[[ Material for the task, beginning ]]

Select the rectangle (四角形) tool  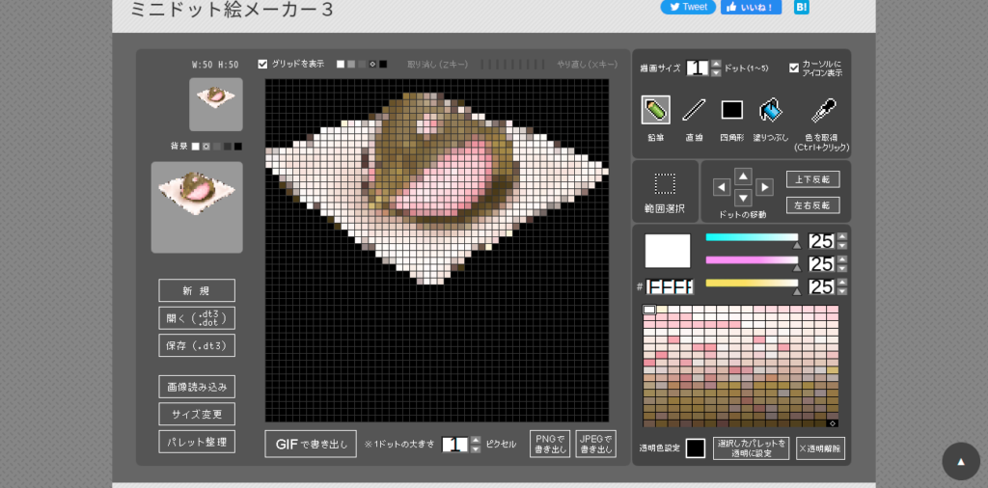pos(731,110)
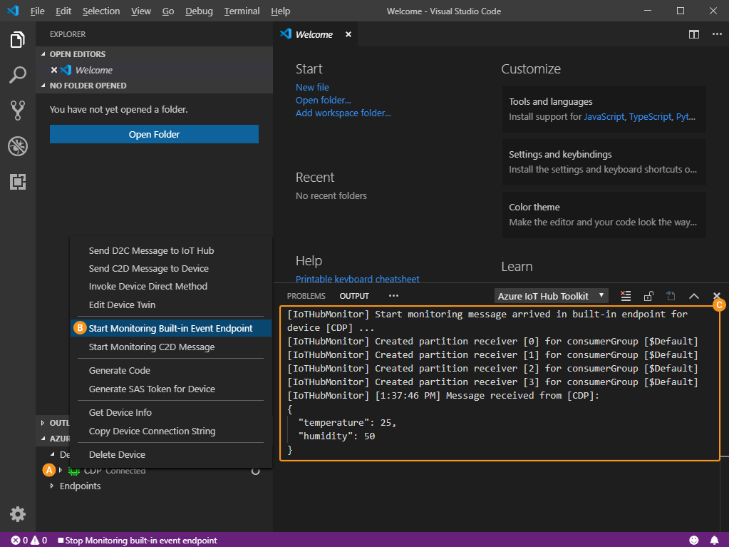Click the errors and warnings status indicator
Image resolution: width=729 pixels, height=547 pixels.
tap(29, 541)
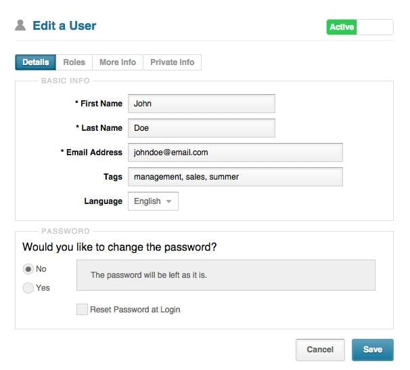Click the Save button
Viewport: 410px width, 370px height.
(x=373, y=350)
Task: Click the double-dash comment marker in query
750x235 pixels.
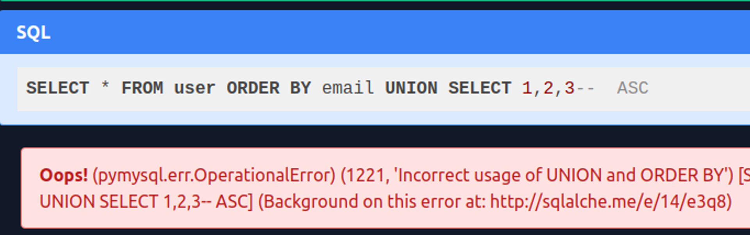Action: tap(585, 89)
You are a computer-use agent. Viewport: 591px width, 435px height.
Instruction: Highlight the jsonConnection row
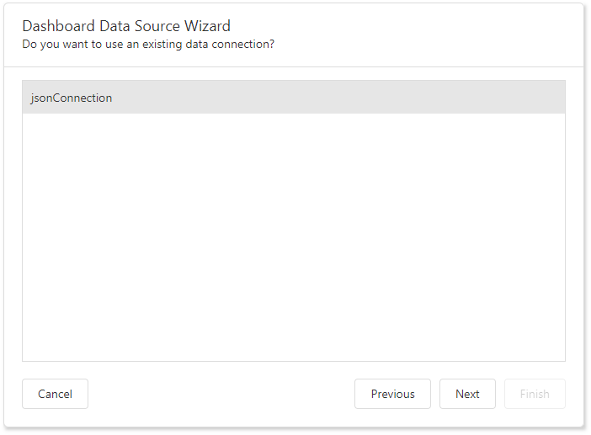coord(293,98)
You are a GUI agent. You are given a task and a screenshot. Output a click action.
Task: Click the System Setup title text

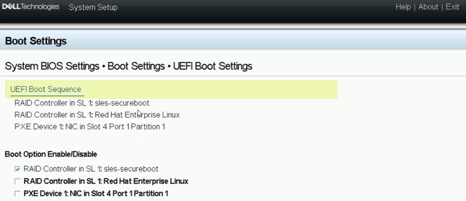click(93, 8)
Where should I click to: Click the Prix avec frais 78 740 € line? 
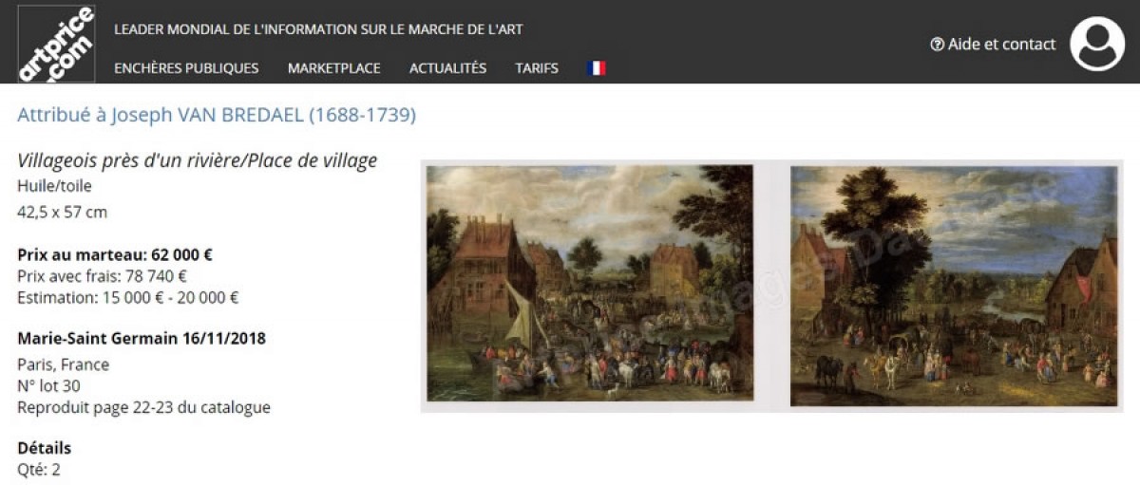click(102, 276)
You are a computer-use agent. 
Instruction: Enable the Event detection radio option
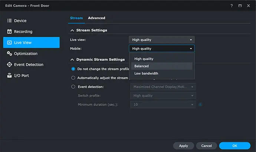73,87
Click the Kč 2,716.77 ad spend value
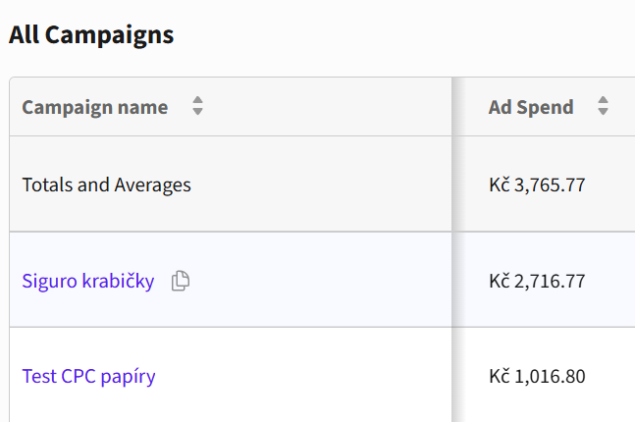Screen dimensions: 635x422 tap(537, 281)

[[ Material for the task, end ]]

(Task item):
Scan the preceding records line by line, and state how many lines contain "computer". Nothing else belongs in the answer.

(Task response):
2